A polyhedron has 6 faces and 4 vertices. Use Euler's formula to calculate the number of edges.
Euler said:
V + F - E = 2
so if
4 + 6 - E = 2
-E = -8
E = 8
It has 8 edges
Euler's formula states that for any polyhedron, the number of faces (F), vertices (V), and edges (E) are related by the equation F + V - E = 2.
Given that the polyhedron in question has 6 faces (F) and 4 vertices (V), we can substitute these values into the equation:
6 + 4 - E = 2
Now, let's solve for E:
10 - E = 2
Subtracting 10 from both sides:
-E = -8
Multiplying both sides by -1:
E = 8
Therefore, the polyhedron has 8 edges.
Euler's formula, named after the Swiss mathematician Leonhard Euler, relates the number of faces (F), vertices (V), and edges (E) in a polyhedron. The formula states that F + V - E = 2.
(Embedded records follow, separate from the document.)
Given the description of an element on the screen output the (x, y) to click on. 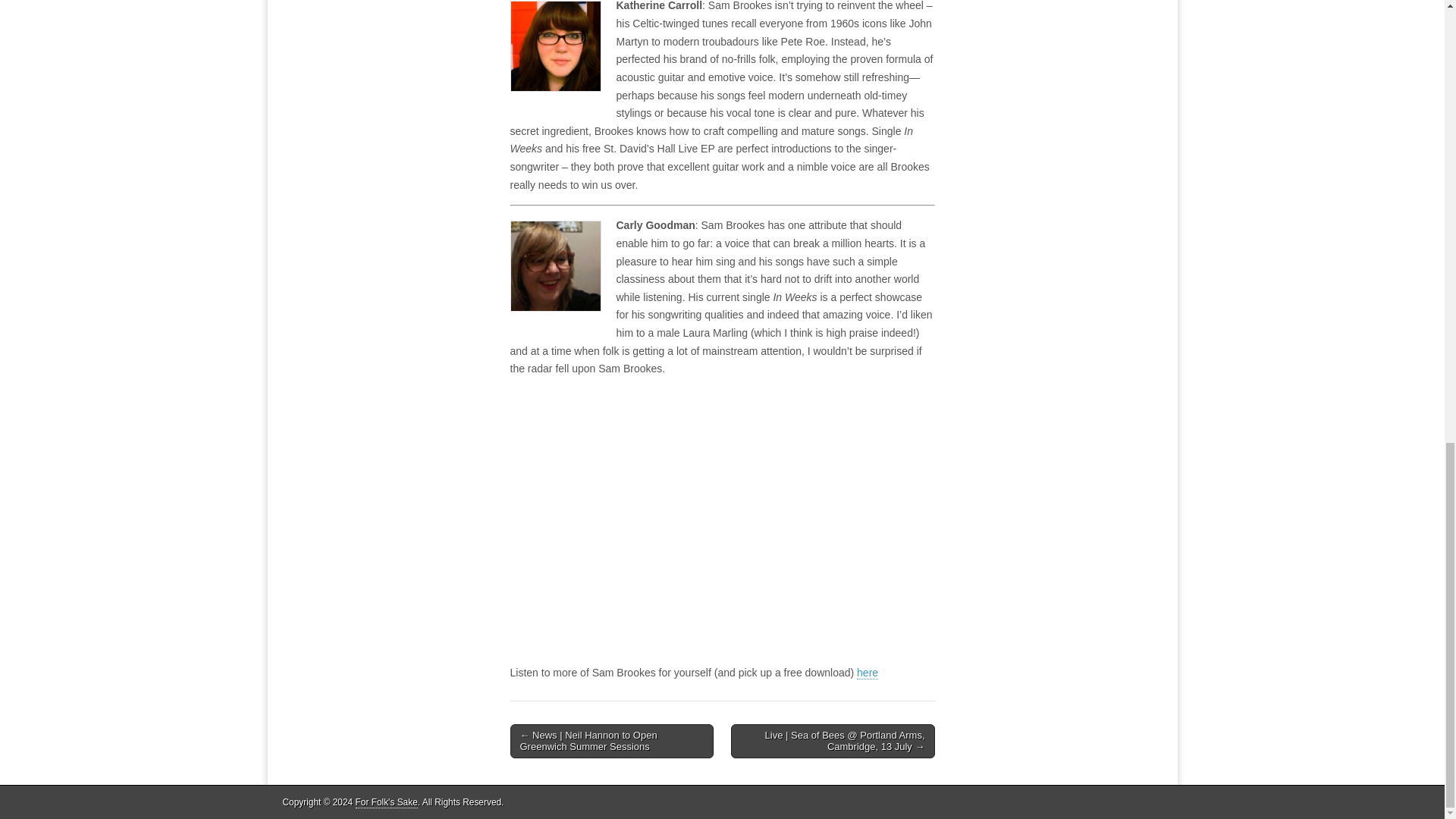
For Folk's Sake (386, 802)
Katherine (554, 45)
here (867, 672)
carly (554, 266)
Given the description of an element on the screen output the (x, y) to click on. 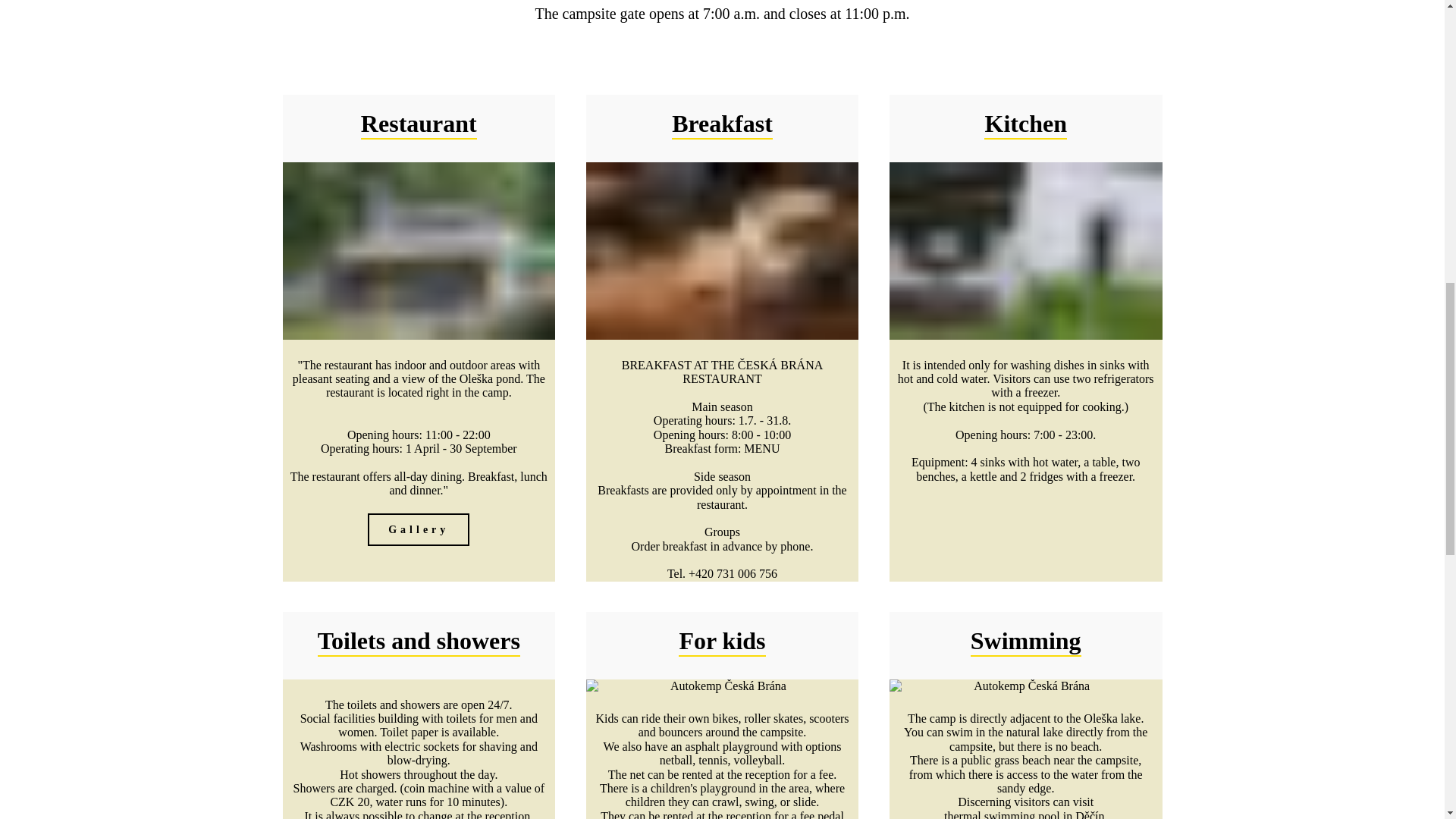
Gallery (418, 545)
Given the description of an element on the screen output the (x, y) to click on. 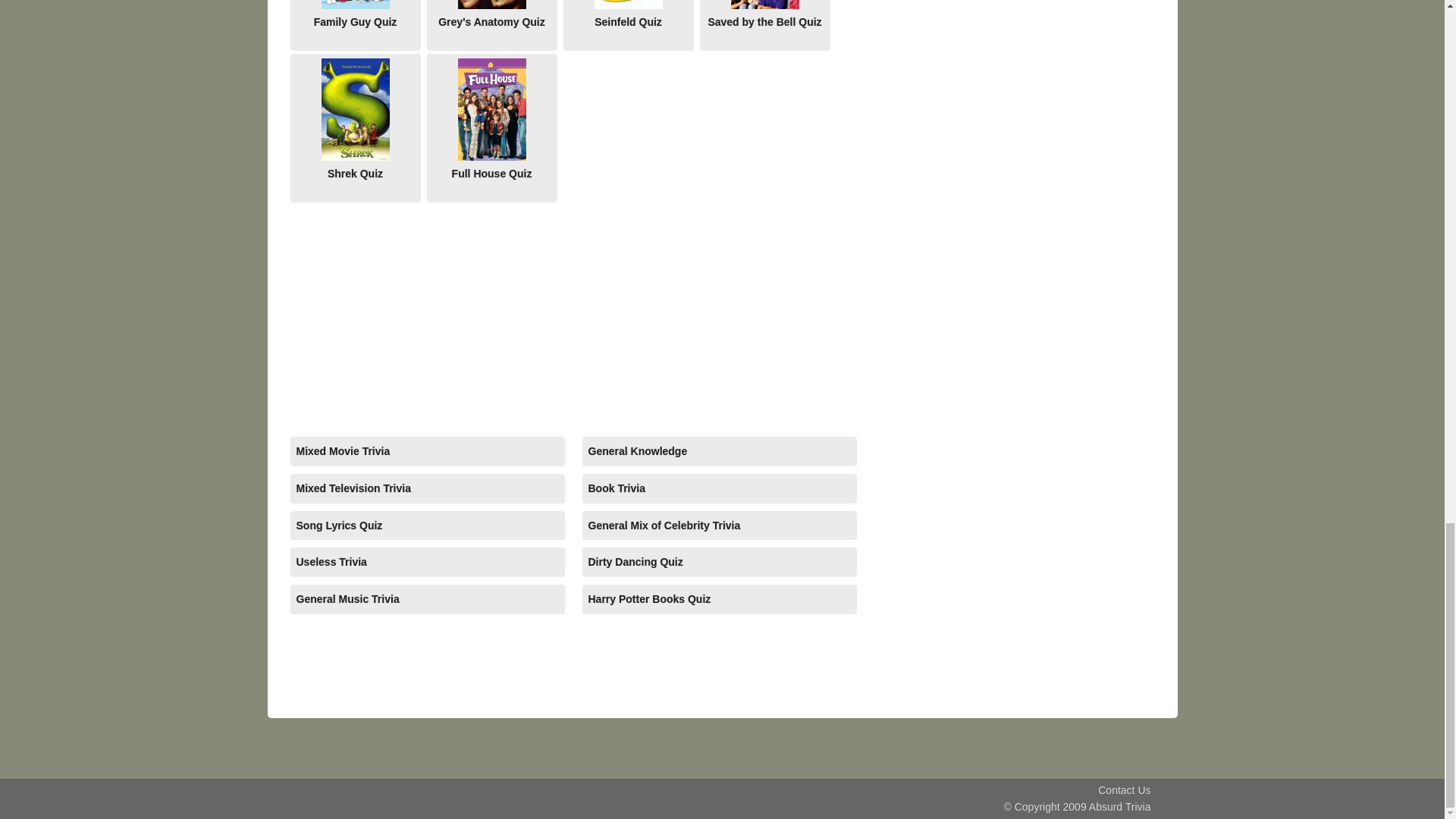
General Music Trivia (426, 599)
Song Lyrics Quiz (426, 525)
Useless Trivia (426, 562)
General Mix of Celebrity Trivia (719, 525)
Mixed Movie Trivia (426, 451)
Seinfeld Quiz (627, 25)
Mixed Television Trivia (426, 488)
Grey's Anatomy Quiz (491, 25)
General Knowledge (719, 451)
Book Trivia (719, 488)
Family Guy Quiz (354, 25)
Saved by the Bell Quiz (763, 25)
Given the description of an element on the screen output the (x, y) to click on. 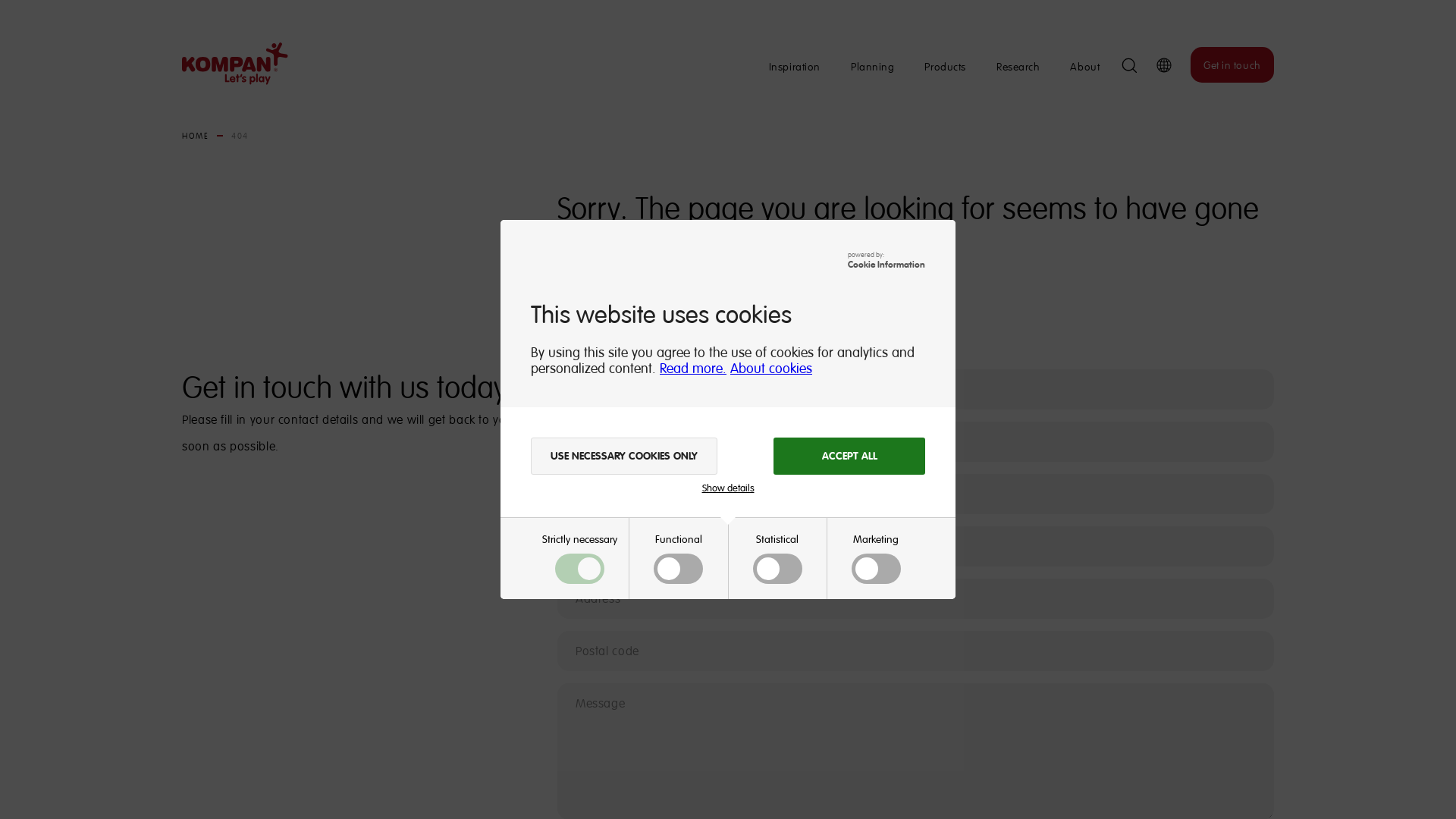
Inspiration Element type: text (788, 66)
HOME Element type: text (188, 135)
Planning Element type: text (866, 66)
About Element type: text (1079, 66)
Products Element type: text (939, 66)
Get in touch Element type: text (1226, 64)
404 Element type: text (234, 135)
Research Element type: text (1011, 66)
Logo Element type: hover (228, 63)
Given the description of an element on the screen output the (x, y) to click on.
Now, to calculate the number of edges in the given polyhedron with 6 faces and 4 vertices, we can use Euler's formula. Let's substitute the values into the formula:
6 + 4 - E = 2
Simplifying the equation:
10 - E = 2
To isolate E, we subtract 10 from both sides of the equation:
-E = 2 - 10
-E = -8
Finally, we multiply both sides of the equation by -1 to find the positive value of E:
E = 8
Therefore, the polyhedron has 8 edges.